Gather every line of the data below that contains the word "screenshot".

--- BEGIN Material supplied ---

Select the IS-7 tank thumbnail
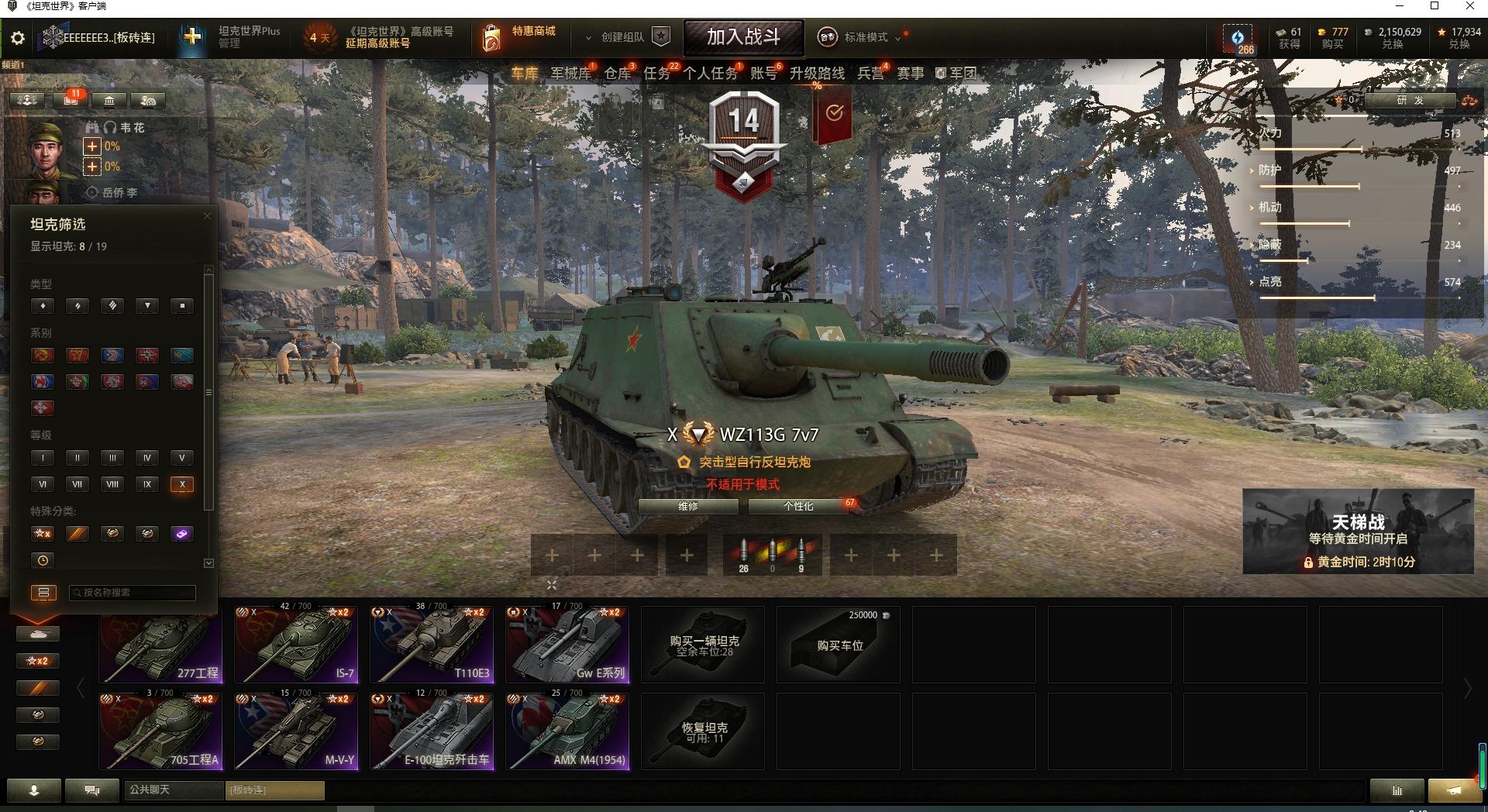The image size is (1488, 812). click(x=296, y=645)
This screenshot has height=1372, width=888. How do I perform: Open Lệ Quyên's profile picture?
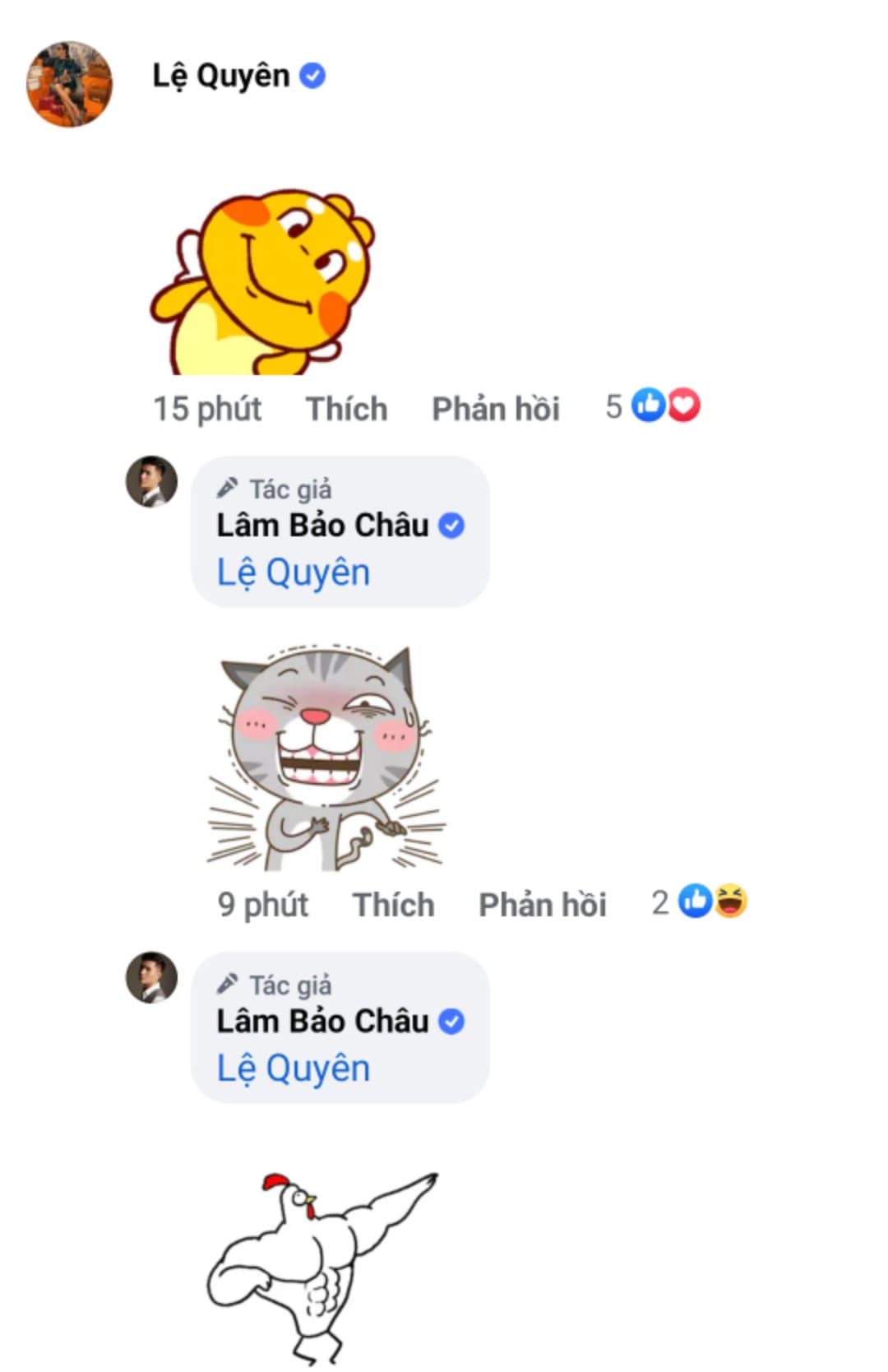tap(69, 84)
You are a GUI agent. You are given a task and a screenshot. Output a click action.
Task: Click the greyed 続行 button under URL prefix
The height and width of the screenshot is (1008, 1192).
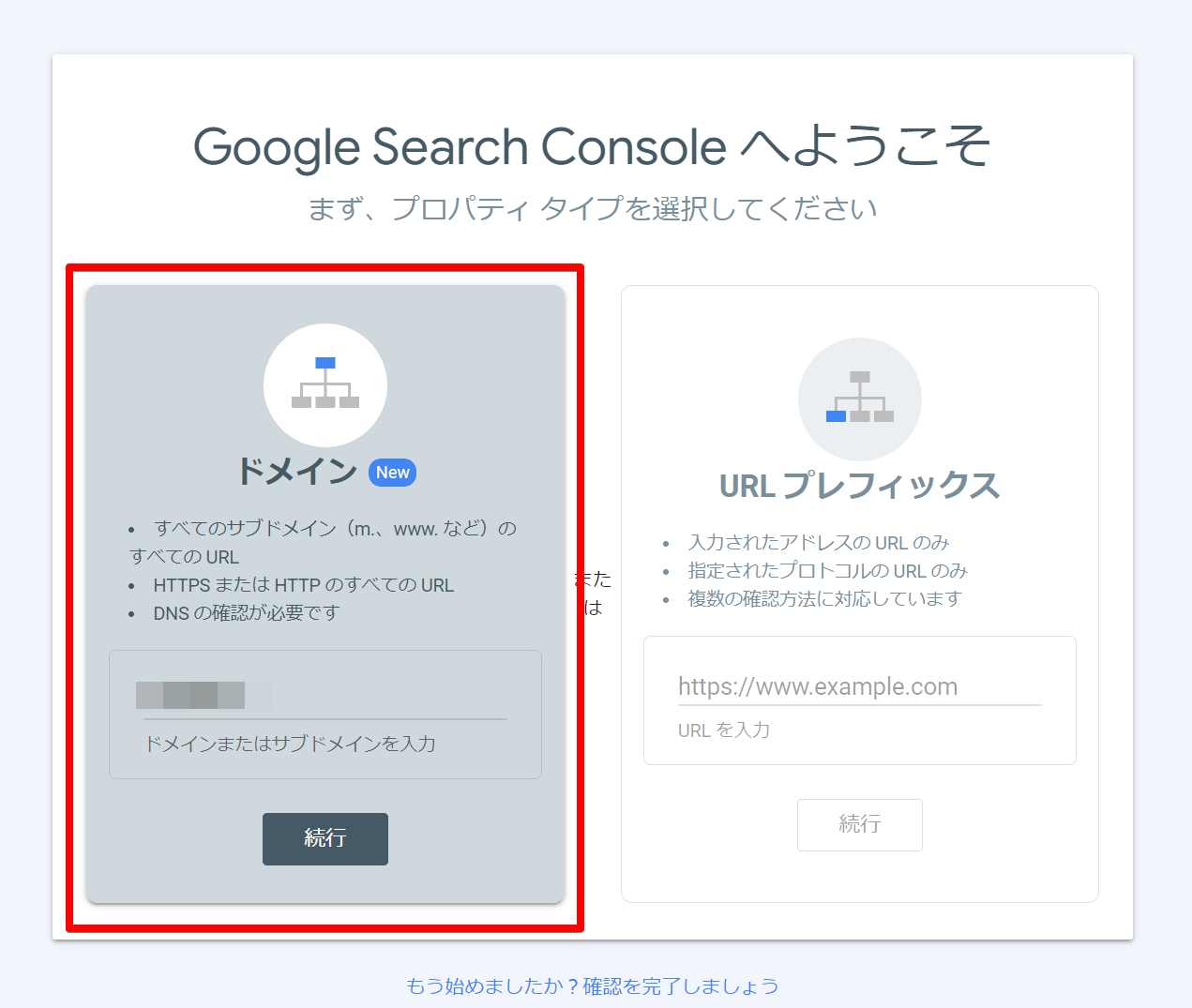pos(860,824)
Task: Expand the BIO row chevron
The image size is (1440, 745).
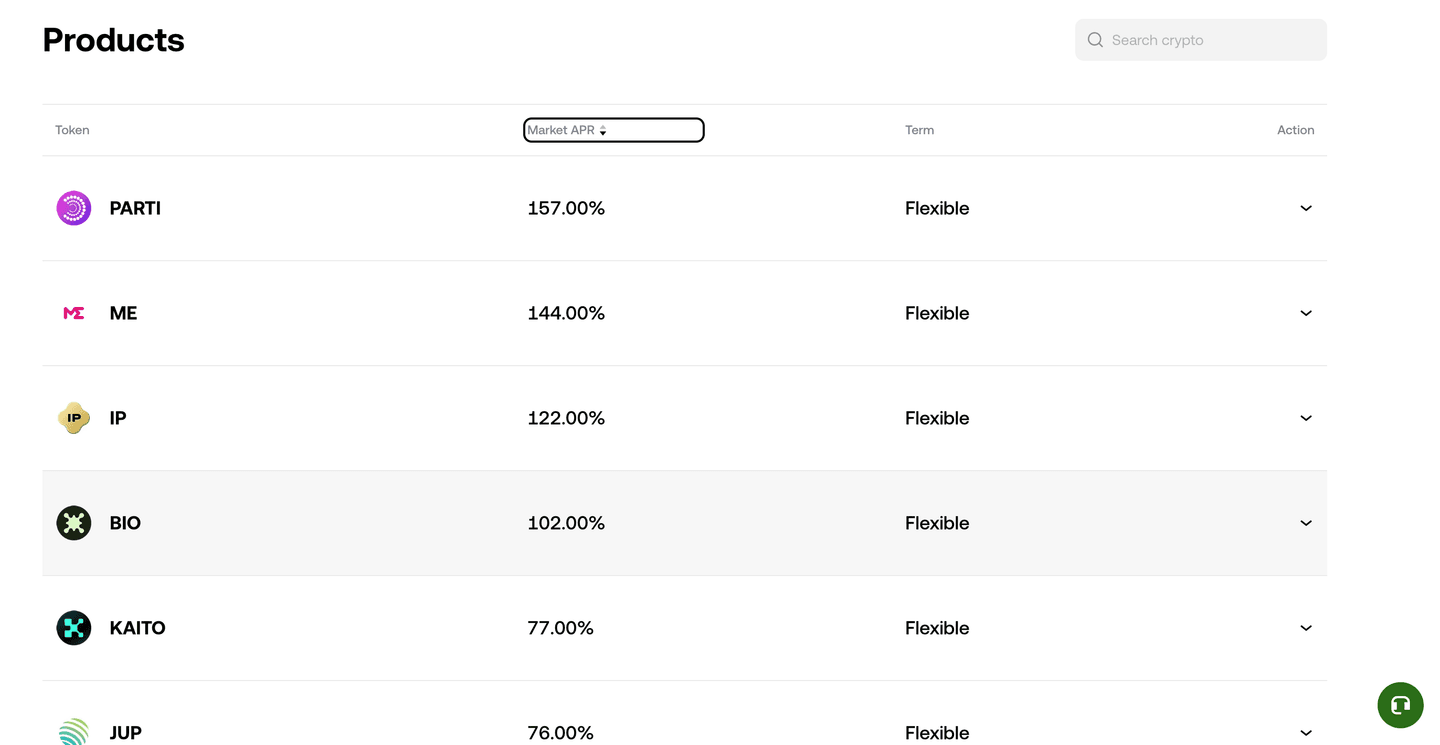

--- END Material supplied ---

__Exercise response__
This screenshot has height=1372, width=888. How do I perform: Open Lệ Quyên's profile picture?
You are a GUI agent. You are given a task and a screenshot. Output a click action.
The height and width of the screenshot is (1008, 1192).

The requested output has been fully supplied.